Avrupa Hastalık Önleme ve Kontrol Merkezi (ECDC), Avrupa'da M çiçeği virüsü riskinin şu an için düşük seviyelerde olduğunu ancak "ithal vakaların" artma olasılığına karşı ülkelerin hazırlıklı olmaları gerektiğini duyurdu. Avrupa Parlamentosu'nun Çevre, Kamu Sağlığı ve Gıda Güvenliği Komitesi (ENVI) ev sahipliğinde düzenlenen toplantıda, Avrupa Birliği Komisyonu Sağlık Acil Durum Hazırlık ve Müdahale Kurumu (HERA), ECDC ve Avrupa İlaç Ajansı (EMA) temsilcileri M çiçeği virüsüne dair güncel durumu ve hazırlıklarını ele aldı.
AVRUPA'DA SALGIN RİSKİ DÜŞÜK, ANCAK HAZIRLIK ŞART
ECDC Direktörü Dr. Pamela Rendi-Wagner, Avrupa'daki mevcut M çiçeği virüsü vakalarının sayısının düşük olduğunu belirtti. Son vakayı 15 Ağustos'ta İsveç'te tespit ettiklerini ifade eden Rendi-Wagner, buna rağmen AB içinde ithal vakaların sayısında artış olabileceğini ve bu nedenle Avrupa ülkelerinin virüsü hızlı bir şekilde tespit edebilecek şekilde hazırlıklı olmalarının önemine dikkat çekti.
AFRİKA'DAKİ SALGININ GERÇEK BOYUTU BELİRSİZ
Rendi-Wagner, Afrika'da salgının raporlama ve teşhis sürecinde eksiklikler olduğunu belirterek, Afrika'daki salgının gerçek boyutunun tahmin edilenden çok daha büyük olabileceğini vurguladı. ECDC'nin, AB üyesi ülkeleri hazırlıklı hale getirmenin yanı sıra, başta Kongo Demokratik Cumhuriyeti olmak üzere Afrika'da saha çalışmaları yürüttüğünü ve bölgedeki sağlık yetkililerini destekleyerek virüsle ilgili daha fazla bilgi edinmeye çalıştığını açıkladı.
M ÇİÇEĞİ VİRÜSÜ YENİ KOVİD-19 DEĞİL
Dr.
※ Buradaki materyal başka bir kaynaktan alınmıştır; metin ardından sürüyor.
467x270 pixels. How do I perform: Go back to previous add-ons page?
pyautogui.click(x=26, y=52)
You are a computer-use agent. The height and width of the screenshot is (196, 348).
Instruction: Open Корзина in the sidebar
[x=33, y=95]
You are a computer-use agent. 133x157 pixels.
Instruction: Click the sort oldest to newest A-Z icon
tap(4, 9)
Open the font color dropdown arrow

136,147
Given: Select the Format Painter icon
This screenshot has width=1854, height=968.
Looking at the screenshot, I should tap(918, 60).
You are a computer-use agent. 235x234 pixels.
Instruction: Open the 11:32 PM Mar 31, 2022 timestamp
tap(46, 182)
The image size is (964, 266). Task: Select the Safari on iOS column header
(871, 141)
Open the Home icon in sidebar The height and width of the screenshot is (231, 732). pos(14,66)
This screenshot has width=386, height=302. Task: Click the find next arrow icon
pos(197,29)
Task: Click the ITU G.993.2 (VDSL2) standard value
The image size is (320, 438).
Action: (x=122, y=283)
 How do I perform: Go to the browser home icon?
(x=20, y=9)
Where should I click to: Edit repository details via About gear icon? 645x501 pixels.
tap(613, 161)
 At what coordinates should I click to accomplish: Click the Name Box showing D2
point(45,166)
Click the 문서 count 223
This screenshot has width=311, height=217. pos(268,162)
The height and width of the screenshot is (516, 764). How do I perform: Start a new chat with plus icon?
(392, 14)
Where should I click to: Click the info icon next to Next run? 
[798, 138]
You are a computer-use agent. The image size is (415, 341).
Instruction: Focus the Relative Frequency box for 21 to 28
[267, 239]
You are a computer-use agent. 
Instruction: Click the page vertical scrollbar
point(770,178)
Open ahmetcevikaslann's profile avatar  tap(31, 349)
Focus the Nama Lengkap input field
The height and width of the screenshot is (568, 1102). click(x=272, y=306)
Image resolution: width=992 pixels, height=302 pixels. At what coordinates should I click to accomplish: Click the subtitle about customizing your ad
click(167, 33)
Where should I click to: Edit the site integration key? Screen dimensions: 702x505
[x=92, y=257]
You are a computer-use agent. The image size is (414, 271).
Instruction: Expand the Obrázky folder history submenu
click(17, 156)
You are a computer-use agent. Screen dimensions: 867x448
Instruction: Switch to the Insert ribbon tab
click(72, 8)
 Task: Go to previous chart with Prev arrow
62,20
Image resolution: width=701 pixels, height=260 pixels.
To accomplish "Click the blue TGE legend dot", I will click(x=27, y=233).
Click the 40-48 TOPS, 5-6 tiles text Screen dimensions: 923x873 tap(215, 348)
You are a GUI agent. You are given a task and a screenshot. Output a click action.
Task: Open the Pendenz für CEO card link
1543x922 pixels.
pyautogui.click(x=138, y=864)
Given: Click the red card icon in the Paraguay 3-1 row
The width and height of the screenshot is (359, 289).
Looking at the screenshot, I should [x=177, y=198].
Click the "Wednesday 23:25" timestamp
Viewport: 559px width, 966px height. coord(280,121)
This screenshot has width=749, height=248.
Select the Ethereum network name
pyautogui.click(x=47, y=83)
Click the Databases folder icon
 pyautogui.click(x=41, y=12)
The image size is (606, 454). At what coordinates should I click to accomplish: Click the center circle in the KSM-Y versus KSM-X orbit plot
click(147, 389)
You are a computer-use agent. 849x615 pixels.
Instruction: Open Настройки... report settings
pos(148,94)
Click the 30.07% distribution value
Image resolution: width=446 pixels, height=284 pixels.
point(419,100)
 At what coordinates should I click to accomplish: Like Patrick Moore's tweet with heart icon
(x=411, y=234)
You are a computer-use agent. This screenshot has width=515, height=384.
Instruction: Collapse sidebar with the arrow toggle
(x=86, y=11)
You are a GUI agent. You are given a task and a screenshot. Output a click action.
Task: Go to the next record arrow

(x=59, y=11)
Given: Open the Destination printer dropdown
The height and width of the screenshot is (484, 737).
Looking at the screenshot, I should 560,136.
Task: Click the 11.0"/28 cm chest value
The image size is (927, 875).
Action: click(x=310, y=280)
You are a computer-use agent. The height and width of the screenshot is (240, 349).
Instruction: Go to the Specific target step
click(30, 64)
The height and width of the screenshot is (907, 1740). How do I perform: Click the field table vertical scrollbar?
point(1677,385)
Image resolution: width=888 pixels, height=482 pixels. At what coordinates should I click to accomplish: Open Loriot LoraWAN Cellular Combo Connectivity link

Rendi-Wagner, M çiçeği virüsünün yeni bir Kovid-19 olmadığını, iki virüsün farklı şekillerde yayıldığını ve farklı riskler taşıdığını belirtti. M çiçeği virüsü için mevcut bir aşının bulunduğunu hatırlatan Rendi-Wagner, tüm nüfusu kapsayan aşılamaya gerek olmadığını, ancak virüsün yaygın olduğu bölgelere seyahat eden ve yüksek risk altında olan kişilerin aşılanmasının düşünülebileceğini ifade etti.
M ÇİÇEĞİ VİRÜSÜ NEDİR?
M çiçeği virüsü, fareler ve sincaplar gibi kemirgen hayvanlardan veya enfekte bireylerden bulaşabiliyor. Virüs, vücut döküntülerine dokunmak, bu döküntülerin bulaştığı giysi ve eşyaları kullanmak ve vücut sıvılarıyla temas etmek suretiyle yayılıyor. Belirtiler, virüsü kaptıktan 5 ila 21 gün sonra ortaya çıkabiliyor ve yüksek ateş, baş ve kas ağrıları, lenf bezlerinde şişlik, yorgunluk, üşüme, titreme ve ciltte su çiçeğine benzer kabarcıklar ile kendini gösteriyor.